The clever little nasty people who have done this to your computer are from MESSENGER PLUS and even EBAY chooses to advertise with these anoying computer freaks.

Use Windows Explorer (right click on start and select explore) to navigate to C:\program files\Messenger plus

Select the uninstall option and tick all the boxes to delete the program and all of their sponsor sites as well. I strongly recommend you send some of the advertisers like EBAY a nasty message protesting the use of this disgusting advertising channel. Note these rotten peopl install the software by stealth and have been updating their software to avoid the major anti adware players sorting them.


----------



## hewee (Oct 26, 2001)

If you go to ebay.com I see ads there that come from http://us.ebayobjects.com/ but it is a DoubleClick advertising server.

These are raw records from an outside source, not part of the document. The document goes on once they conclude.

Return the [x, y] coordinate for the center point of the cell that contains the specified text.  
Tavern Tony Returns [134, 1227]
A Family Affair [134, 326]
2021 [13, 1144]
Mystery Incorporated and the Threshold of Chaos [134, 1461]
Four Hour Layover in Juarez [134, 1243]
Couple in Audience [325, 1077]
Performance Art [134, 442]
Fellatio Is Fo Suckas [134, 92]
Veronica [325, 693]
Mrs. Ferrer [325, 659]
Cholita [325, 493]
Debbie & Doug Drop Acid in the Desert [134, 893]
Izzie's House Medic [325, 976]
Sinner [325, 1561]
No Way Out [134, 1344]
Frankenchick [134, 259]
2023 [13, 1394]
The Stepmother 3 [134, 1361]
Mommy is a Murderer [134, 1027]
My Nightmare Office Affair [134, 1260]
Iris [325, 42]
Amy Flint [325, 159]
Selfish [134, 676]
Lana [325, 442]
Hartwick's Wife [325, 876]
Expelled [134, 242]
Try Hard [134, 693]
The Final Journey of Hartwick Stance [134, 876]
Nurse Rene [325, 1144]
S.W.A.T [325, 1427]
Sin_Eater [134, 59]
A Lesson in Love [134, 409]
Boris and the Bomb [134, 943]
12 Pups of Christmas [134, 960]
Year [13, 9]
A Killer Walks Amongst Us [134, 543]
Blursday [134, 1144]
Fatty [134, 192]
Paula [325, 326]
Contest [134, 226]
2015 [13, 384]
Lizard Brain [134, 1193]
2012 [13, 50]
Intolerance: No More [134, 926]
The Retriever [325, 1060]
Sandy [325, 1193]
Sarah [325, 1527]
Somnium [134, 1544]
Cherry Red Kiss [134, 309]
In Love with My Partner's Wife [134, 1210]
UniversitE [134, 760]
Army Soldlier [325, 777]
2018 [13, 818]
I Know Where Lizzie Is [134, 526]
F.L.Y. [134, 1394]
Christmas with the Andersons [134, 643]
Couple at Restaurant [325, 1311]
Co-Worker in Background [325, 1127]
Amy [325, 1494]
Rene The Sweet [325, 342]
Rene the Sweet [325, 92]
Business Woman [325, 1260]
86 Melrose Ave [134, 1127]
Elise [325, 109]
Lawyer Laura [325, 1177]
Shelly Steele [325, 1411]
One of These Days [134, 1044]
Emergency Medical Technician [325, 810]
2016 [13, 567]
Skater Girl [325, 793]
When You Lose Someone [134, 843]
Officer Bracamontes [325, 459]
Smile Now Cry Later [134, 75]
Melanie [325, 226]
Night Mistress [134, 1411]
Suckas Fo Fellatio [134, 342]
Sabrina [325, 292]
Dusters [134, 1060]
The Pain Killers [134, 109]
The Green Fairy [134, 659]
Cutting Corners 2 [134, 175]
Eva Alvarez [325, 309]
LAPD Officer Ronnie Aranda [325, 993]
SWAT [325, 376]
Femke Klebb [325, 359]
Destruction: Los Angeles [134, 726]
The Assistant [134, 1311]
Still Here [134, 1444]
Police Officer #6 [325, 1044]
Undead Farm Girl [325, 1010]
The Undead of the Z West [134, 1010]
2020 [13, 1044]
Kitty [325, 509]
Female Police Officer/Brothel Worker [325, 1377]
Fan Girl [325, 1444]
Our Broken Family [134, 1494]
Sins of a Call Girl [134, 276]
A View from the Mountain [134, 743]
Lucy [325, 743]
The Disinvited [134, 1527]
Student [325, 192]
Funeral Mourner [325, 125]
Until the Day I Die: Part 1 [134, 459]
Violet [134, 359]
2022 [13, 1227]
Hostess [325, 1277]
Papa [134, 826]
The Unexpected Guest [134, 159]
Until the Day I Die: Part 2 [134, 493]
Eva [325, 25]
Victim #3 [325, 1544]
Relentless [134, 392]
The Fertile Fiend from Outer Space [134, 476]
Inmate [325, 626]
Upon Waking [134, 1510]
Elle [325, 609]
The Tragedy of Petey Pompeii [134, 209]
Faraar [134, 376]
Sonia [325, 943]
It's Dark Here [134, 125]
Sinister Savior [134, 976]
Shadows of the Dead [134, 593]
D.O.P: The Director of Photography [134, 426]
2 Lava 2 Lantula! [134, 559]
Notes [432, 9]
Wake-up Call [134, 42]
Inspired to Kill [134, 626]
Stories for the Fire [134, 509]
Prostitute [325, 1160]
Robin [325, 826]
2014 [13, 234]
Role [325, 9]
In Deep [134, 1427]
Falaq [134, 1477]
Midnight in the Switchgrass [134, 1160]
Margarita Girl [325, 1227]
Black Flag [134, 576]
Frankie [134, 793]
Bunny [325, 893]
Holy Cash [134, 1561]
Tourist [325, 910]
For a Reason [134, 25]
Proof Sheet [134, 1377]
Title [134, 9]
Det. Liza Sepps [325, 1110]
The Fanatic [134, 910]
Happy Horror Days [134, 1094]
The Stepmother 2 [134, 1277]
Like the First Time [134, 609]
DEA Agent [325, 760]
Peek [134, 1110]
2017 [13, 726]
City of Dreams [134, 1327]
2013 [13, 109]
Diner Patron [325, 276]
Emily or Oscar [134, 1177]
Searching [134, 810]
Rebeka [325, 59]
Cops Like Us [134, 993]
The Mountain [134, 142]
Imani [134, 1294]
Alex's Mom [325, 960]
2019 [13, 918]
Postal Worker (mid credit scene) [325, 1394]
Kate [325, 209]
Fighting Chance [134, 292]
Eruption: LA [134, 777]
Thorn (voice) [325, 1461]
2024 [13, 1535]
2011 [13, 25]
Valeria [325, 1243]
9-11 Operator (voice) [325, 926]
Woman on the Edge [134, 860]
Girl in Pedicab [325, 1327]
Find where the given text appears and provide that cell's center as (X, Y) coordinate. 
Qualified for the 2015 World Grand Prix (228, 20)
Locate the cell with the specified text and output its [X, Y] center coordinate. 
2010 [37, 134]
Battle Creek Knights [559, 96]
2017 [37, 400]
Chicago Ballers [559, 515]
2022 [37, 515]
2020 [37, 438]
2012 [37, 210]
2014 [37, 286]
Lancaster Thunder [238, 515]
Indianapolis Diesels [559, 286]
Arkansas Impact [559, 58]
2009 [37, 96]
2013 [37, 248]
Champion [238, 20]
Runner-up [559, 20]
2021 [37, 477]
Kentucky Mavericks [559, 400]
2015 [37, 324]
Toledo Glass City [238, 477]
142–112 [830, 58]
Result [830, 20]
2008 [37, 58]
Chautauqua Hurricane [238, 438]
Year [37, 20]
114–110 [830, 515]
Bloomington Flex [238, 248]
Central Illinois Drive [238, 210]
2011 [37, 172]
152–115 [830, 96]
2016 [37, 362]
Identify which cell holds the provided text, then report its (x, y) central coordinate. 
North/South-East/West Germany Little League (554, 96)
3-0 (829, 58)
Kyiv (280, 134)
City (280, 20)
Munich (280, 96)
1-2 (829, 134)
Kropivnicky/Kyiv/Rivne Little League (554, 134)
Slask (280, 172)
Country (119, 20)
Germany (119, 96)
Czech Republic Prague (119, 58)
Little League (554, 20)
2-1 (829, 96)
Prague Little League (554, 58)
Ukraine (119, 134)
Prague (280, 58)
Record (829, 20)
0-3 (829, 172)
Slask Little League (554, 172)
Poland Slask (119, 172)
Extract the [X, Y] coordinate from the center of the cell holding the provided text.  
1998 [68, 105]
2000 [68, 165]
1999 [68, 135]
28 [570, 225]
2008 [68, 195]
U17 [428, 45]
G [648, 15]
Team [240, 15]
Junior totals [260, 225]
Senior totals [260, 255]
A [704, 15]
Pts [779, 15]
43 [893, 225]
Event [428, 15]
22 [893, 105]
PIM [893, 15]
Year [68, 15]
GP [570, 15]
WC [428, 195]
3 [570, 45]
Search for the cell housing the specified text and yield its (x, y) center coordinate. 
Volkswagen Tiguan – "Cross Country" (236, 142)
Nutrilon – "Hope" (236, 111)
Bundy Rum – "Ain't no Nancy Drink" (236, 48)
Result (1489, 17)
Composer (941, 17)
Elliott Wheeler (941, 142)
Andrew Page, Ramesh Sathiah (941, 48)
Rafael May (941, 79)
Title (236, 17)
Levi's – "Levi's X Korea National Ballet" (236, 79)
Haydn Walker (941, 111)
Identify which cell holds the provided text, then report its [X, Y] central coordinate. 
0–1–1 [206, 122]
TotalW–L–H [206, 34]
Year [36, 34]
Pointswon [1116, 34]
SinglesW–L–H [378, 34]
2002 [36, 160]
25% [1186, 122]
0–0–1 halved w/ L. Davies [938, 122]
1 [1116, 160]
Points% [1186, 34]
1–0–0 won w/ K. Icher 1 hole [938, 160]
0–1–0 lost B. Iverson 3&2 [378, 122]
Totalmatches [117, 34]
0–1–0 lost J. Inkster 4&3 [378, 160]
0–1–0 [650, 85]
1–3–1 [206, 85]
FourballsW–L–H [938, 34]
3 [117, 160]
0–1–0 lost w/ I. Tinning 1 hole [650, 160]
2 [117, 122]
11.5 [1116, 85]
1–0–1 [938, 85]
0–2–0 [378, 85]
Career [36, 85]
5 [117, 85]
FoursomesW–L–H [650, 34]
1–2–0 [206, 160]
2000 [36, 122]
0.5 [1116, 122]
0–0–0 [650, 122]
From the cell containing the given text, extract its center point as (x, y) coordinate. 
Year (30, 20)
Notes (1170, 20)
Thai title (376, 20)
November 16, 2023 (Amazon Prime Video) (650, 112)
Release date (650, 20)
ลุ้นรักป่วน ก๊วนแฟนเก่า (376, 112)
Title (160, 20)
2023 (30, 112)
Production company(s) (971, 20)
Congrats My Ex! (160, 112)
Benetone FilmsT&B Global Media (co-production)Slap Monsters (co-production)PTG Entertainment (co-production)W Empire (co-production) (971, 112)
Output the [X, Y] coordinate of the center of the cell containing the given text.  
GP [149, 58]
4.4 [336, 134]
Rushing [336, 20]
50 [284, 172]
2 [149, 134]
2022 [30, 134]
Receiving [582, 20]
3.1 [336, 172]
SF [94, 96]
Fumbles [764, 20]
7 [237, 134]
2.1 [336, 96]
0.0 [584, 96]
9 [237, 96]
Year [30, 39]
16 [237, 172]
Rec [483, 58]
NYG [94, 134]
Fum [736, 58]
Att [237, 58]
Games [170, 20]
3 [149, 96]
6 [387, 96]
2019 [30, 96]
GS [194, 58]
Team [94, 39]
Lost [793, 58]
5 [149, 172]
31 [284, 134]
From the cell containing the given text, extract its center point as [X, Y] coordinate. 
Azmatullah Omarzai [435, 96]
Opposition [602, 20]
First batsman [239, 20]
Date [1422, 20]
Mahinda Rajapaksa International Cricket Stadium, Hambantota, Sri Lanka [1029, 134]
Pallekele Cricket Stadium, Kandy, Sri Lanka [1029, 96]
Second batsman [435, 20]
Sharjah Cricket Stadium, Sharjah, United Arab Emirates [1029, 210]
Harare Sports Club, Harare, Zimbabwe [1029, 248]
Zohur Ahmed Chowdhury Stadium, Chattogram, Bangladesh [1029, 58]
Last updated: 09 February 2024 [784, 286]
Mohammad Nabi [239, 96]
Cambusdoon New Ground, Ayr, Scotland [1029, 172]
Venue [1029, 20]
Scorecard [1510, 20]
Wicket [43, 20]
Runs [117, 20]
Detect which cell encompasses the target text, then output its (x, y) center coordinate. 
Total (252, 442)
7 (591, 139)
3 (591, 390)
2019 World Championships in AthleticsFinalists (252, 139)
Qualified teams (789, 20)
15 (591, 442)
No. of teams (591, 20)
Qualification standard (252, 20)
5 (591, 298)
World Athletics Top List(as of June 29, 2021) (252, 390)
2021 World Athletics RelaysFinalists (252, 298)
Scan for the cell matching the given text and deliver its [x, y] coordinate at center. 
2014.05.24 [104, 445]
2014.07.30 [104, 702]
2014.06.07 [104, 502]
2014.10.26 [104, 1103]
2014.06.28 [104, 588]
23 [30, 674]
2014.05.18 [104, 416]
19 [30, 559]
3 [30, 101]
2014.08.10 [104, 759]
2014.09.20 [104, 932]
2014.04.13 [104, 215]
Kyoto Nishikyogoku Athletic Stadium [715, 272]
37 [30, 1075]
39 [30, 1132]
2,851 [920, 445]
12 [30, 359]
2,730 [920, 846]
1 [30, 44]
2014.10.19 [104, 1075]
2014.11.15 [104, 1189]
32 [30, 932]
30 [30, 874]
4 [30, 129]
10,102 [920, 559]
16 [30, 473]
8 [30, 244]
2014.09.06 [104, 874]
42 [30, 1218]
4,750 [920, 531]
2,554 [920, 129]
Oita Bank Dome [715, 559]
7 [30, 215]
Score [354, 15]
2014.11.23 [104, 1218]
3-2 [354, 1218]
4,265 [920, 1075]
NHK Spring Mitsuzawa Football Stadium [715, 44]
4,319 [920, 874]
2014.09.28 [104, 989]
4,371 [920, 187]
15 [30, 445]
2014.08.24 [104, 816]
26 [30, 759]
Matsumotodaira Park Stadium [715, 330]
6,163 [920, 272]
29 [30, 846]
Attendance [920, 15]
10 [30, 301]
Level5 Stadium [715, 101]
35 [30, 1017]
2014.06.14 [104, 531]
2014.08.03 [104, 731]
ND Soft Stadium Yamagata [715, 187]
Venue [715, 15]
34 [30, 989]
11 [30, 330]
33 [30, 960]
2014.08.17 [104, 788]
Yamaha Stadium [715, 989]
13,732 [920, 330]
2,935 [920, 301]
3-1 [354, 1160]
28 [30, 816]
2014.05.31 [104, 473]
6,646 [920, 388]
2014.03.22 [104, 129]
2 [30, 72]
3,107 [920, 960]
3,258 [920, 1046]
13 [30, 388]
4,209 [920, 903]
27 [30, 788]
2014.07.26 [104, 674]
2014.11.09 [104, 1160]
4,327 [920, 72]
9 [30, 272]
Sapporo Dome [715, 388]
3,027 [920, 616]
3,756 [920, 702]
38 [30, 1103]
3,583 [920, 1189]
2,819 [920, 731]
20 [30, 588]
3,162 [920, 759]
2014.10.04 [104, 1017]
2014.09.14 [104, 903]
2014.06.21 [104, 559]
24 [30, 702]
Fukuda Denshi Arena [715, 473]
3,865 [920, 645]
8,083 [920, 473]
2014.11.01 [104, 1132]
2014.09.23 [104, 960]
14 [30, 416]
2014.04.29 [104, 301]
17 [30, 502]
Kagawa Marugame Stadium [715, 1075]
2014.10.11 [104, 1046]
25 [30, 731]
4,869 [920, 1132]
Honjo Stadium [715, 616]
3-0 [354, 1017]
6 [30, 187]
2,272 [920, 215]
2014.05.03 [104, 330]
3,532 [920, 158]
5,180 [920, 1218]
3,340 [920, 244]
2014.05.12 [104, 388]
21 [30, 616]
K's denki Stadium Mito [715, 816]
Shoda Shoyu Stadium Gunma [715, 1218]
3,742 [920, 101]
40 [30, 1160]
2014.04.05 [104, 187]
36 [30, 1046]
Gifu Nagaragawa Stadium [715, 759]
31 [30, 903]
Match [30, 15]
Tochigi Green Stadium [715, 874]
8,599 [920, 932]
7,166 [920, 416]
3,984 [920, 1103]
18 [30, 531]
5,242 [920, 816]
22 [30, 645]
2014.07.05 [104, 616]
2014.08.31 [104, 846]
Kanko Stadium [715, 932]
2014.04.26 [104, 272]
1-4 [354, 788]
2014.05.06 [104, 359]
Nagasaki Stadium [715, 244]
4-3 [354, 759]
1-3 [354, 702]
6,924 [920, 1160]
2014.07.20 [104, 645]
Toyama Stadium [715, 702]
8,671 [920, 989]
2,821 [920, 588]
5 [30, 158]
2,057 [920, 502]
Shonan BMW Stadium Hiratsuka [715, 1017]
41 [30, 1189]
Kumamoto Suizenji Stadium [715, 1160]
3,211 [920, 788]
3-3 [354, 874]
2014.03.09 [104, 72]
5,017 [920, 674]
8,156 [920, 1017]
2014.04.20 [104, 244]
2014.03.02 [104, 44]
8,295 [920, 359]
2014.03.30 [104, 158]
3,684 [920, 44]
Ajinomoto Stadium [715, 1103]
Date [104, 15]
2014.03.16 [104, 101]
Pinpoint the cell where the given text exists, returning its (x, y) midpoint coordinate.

You could try adding us.ebayobjects.com to your hosts file to block out those ads. 
Don't know if blocking it will effect other parts of the site or not.


----------



## chelseaboy (Aug 2, 2007)

Do you have any advice for the same on the Vista Home edition please. AS you prob know..there is no C:\ program files\

The only root c:\ is USERS and one other ( cant remember)

Thanks

Chris


----------



## hewee (Oct 26, 2001)

http://www.mvps.org/winhelp2002/hosts.htm

A hosts file works on any OS.

I use HostsMan and it's easy to use and edit things.


----------